> [Goal of the exercise]:
Copy every entry exactly, but skip the pictures.
+---+
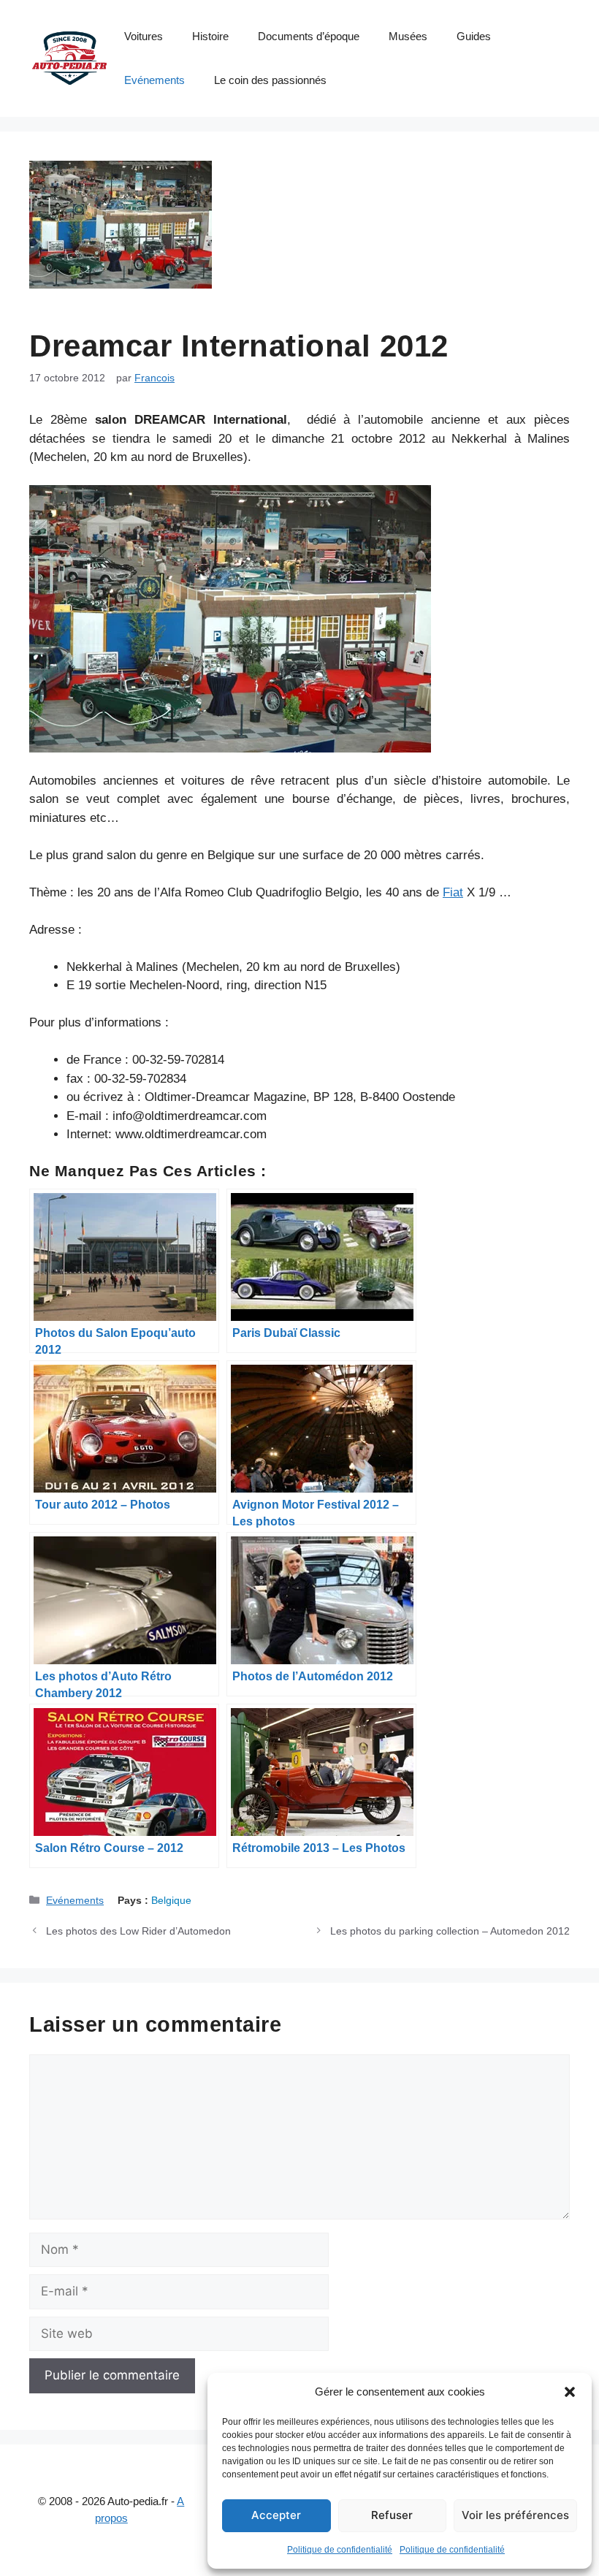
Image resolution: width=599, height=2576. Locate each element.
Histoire (210, 36)
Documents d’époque (308, 36)
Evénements (154, 80)
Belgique (171, 1900)
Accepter (276, 2515)
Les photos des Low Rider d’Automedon (138, 1931)
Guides (474, 36)
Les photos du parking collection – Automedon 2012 (450, 1931)
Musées (408, 36)
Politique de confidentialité (339, 2550)
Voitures (143, 36)
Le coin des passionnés (270, 80)
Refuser (392, 2515)
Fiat (453, 892)
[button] (569, 2392)
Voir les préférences (515, 2515)
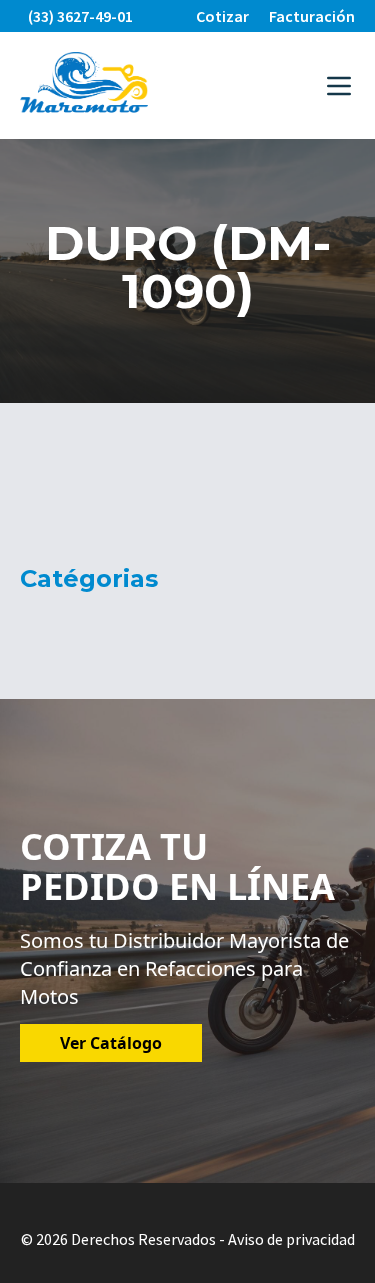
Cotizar (222, 16)
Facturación (312, 16)
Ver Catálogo (111, 1043)
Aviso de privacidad (291, 1239)
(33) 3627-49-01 (80, 16)
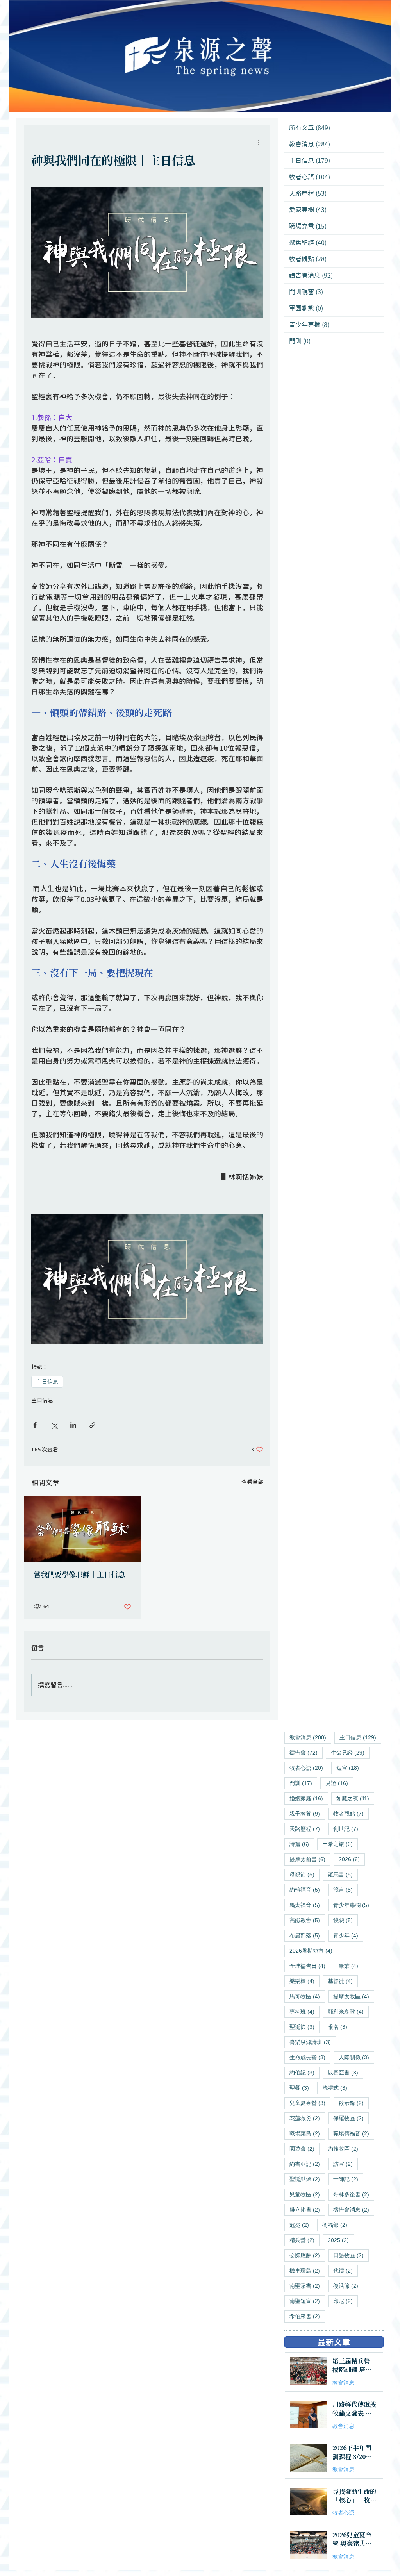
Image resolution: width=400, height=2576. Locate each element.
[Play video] (147, 1279)
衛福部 (337, 2224)
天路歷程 (307, 1828)
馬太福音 (307, 1904)
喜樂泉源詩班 (312, 2042)
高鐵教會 (307, 1920)
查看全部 (252, 1481)
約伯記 (304, 2072)
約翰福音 (307, 1889)
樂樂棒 (304, 1981)
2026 (352, 1859)
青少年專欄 (353, 1904)
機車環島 (307, 2270)
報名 (340, 2026)
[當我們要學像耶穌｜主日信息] (82, 1529)
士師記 (348, 2179)
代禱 (345, 2270)
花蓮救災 (307, 2118)
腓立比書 (307, 2209)
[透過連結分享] (92, 1425)
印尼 (345, 2301)
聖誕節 (304, 2026)
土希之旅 (340, 1844)
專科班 (304, 2011)
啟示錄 (354, 2102)
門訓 (303, 1783)
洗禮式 (337, 2087)
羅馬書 (343, 1874)
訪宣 (345, 2163)
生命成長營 (309, 2057)
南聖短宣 (307, 2301)
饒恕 (345, 1920)
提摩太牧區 (353, 1996)
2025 (341, 2240)
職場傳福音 (353, 2133)
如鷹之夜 (355, 1798)
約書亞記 (307, 2163)
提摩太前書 (309, 1859)
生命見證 (350, 1752)
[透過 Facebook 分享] (35, 1425)
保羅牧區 (351, 2118)
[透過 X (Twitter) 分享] (54, 1425)
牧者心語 (308, 1767)
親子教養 (307, 1813)
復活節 (348, 2285)
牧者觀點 (351, 1813)
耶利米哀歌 (348, 2011)
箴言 (345, 1889)
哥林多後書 (353, 2194)
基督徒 (343, 1981)
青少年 (348, 1935)
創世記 (348, 1828)
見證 (339, 1783)
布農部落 (307, 1935)
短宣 (350, 1767)
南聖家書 (307, 2285)
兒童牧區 (307, 2194)
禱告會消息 (353, 2209)
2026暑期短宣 (313, 1950)
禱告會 (306, 1752)
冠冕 (301, 2224)
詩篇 (301, 1844)
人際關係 (356, 2057)
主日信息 (47, 1381)
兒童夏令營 (309, 2102)
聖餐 (301, 2087)
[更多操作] (258, 142)
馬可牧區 (307, 1996)
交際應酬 (307, 2255)
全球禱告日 (309, 1965)
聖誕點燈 (307, 2179)
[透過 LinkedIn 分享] (73, 1425)
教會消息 (310, 1737)
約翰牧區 (345, 2148)
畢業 (351, 1965)
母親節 (304, 1874)
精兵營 (304, 2240)
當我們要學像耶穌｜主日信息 (80, 1575)
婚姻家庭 (308, 1798)
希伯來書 (307, 2316)
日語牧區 (351, 2255)
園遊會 (304, 2148)
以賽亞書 (345, 2072)
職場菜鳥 (307, 2133)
+---+
> [Response to this exercise]:
Image resolution: width=599, height=2576. Locate each element.
Histoire (210, 36)
Documents d’époque (308, 36)
Evénements (154, 80)
Belgique (171, 1900)
Accepter (276, 2515)
Les photos des Low Rider d’Automedon (138, 1931)
Guides (474, 36)
Les photos du parking collection – Automedon 2012 (450, 1931)
Musées (408, 36)
Politique de confidentialité (339, 2550)
Voitures (143, 36)
Le coin des passionnés (270, 80)
Refuser (392, 2515)
Fiat (453, 892)
[button] (569, 2392)
Voir les préférences (515, 2515)
Cotizar (222, 16)
Facturación (312, 16)
Ver Catálogo (111, 1043)
Aviso de privacidad (291, 1239)
(33) 3627-49-01 (80, 16)
Image resolution: width=400, height=2576. Locate each element.
[Play video] (147, 1279)
衛福部 (337, 2224)
天路歷程 (307, 1828)
馬太福音 (307, 1904)
喜樂泉源詩班 (312, 2042)
高鐵教會 (307, 1920)
查看全部 (252, 1481)
約伯記 (304, 2072)
約翰福音 (307, 1889)
樂樂棒 (304, 1981)
2026 (352, 1859)
青少年專欄 (353, 1904)
機車環島 (307, 2270)
報名 (340, 2026)
[當我們要學像耶穌｜主日信息] (82, 1529)
士師記 (348, 2179)
代禱 (345, 2270)
花蓮救災 (307, 2118)
腓立比書 (307, 2209)
[透過連結分享] (92, 1425)
印尼 (345, 2301)
聖誕節 (304, 2026)
土希之旅 (340, 1844)
專科班 (304, 2011)
啟示錄 (354, 2102)
門訓 (303, 1783)
洗禮式 (337, 2087)
羅馬書 (343, 1874)
訪宣 (345, 2163)
生命成長營 (309, 2057)
南聖短宣 (307, 2301)
饒恕 (345, 1920)
提摩太牧區 (353, 1996)
2025 (341, 2240)
職場傳福音 (353, 2133)
如鷹之夜 (355, 1798)
約書亞記 (307, 2163)
提摩太前書 (309, 1859)
生命見證 (350, 1752)
[透過 Facebook 分享] (35, 1425)
保羅牧區 (351, 2118)
[透過 X (Twitter) 分享] (54, 1425)
牧者心語 (308, 1767)
親子教養 (307, 1813)
復活節 (348, 2285)
牧者觀點 (351, 1813)
耶利米哀歌 (348, 2011)
箴言 (345, 1889)
哥林多後書 (353, 2194)
基督徒 (343, 1981)
青少年 (348, 1935)
創世記 (348, 1828)
見證 (339, 1783)
布農部落 (307, 1935)
短宣 (350, 1767)
南聖家書 (307, 2285)
兒童牧區 (307, 2194)
禱告會消息 (353, 2209)
2026暑期短宣 (313, 1950)
禱告會 (306, 1752)
冠冕 (301, 2224)
詩篇 (301, 1844)
人際關係 (356, 2057)
主日信息 (47, 1381)
兒童夏令營 (309, 2102)
聖餐 (301, 2087)
[更多操作] (258, 142)
馬可牧區 (307, 1996)
交際應酬 (307, 2255)
全球禱告日 (309, 1965)
聖誕點燈 (307, 2179)
[透過 LinkedIn 分享] (73, 1425)
教會消息 (310, 1737)
約翰牧區 (345, 2148)
畢業 (351, 1965)
母親節 (304, 1874)
精兵營 (304, 2240)
當我們要學像耶穌｜主日信息 (80, 1575)
婚姻家庭 (308, 1798)
希伯來書 (307, 2316)
日語牧區 (351, 2255)
園遊會 (304, 2148)
以賽亞書 (345, 2072)
職場菜鳥 (307, 2133)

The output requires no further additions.